• **SOURCE**
_ _ _

Samuel Eto’o, FECAFOOT, CAN 2021, le dessous politique des cartes

Comment changer tout seul la gestion calamiteuse du football dans un pays calamiteusement géré tout en maintenant un soutien aux responsables des calamités ?

Après Pascale Owona en 1993, Samuel Eto’o est devenu depuis le 11 décembre, le deuxième footballeur élu à la tête de la Fédération camerounaise de football (FECAFOOT). L’ancien joueur du FC Barcelone a reçu un soutien massif et écrasant de la population qui ne s’est pas forcément traduit dans le résultat des votes. 43 voix contre 31 face à son adversaire, le président sortant Seidou Mbombo Njoya. On aura probablement assisté à la première élection nationale démocratique et transparente du Cameroun. Filmée et diffusée en direct à la télévision, l’élection de Samuel Eto’o n’a souffert d’aucune irrégularité.

Pour y parvenir, l’ancien capitaine des lions indomptables a déployé l’artillerie lourde pour convaincre, réussissant à rassembler autour de lui la crème de l’élite footballistique camerounaise. Roger Milla, Joseph Antoine Bell, Geremi Njitap, Rigobert Song, François Omam Biyick… tous ont fait bloc derrière le n°9, dépassant leurs frictions antérieures parfois bien aiguisées pour aller chercher la victoire.

L’Afrique du foot applaudit à l’unisson l’exploit de l’icône Eto’o sous le slogan « la gestion du foot aux footballeurs » ; et les Camerounais se plongent dans un doux rêve de changement imminent et certain de leur football à l’agonie depuis… depuis toujours en réalité, car la gestion du football camerounais a toujours été malheureuse et très souvent indépendante des victoires de son équipe nationale fanion. Le management de la FECAFOOT reposait sur 5 principes constants à travers les décennies :

Règle n°1 :  Dénicher le coach idéal pour l’équipe nationale. Un homme à la fois performant et ouvert aux pratiques locales de jeux mafieux.

Règle n°2 : Prier le ciel pour bénéficier comme souvent, d’une génération de surdoués qui gagnera la CAN et/ou fera amende honorable en coupe du monde.

Règle n°3 : Réussir sa validation politique par la bonne organisation d’une finale de la coupe du Cameroun en présence du guide suprême depuis 1982.

Règle n°4 : Se faire de l’argent.

Règle n°5 : Se faire beaucoup d’argent!

_ _ _

• **DONNÉES BRUTES**

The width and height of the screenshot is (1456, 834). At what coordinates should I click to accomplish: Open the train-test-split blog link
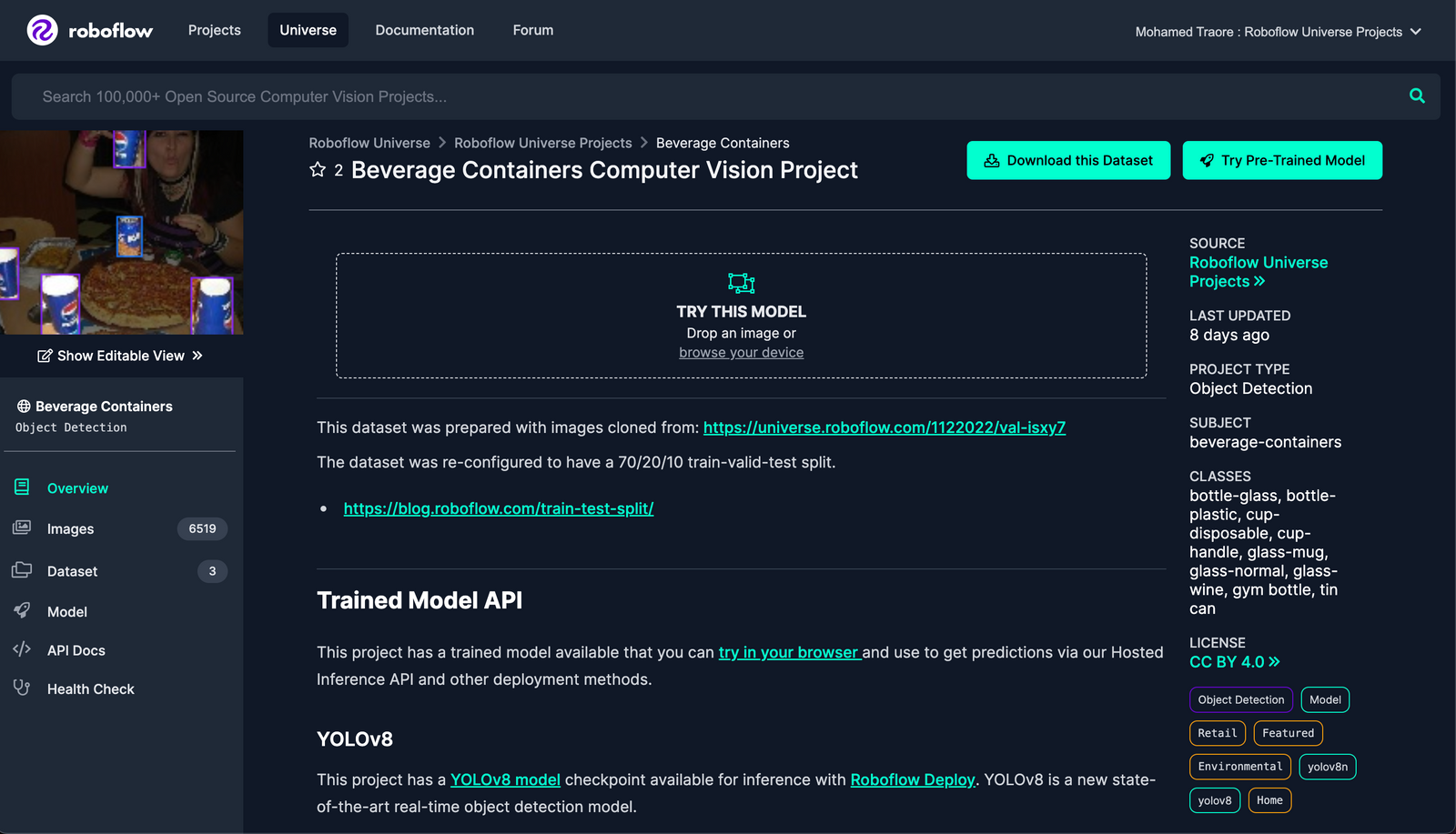499,508
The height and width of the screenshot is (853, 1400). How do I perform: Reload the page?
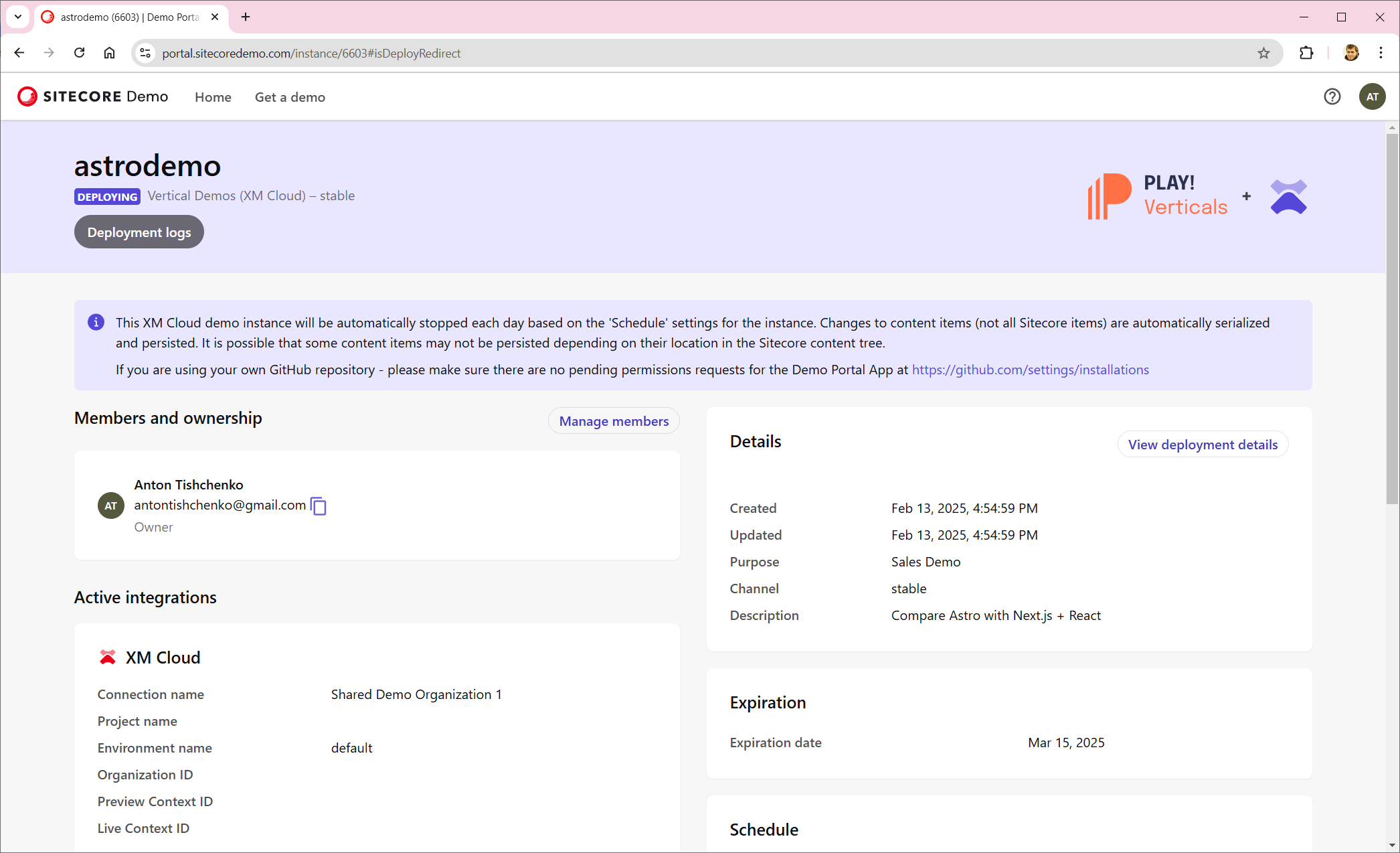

_ _ _

• **PROBLÈMES ET EXERCICES**
a - D’après la source, par combien de voix Samuel Eto’o a-t-il été élu, et face à quel adversaire ?
b - Reprenez le passage de la source allant de "Règle n°3 : Réussir" à "faire de l’argent.", en remplaçant "guide suprême" par "chef de l’État".

• **RÉPONSES AUX EXERCICES**
a - Il a été élu par 43 voix contre 31 face au président sortant, Seidou Mbombo Njoya.

b -
Règle n°3 : Réussir sa validation politique par la bonne organisation d’une finale de la coupe du Cameroun en présence du chef de l’État depuis 1982.

Règle n°4 : Se faire de l’argent.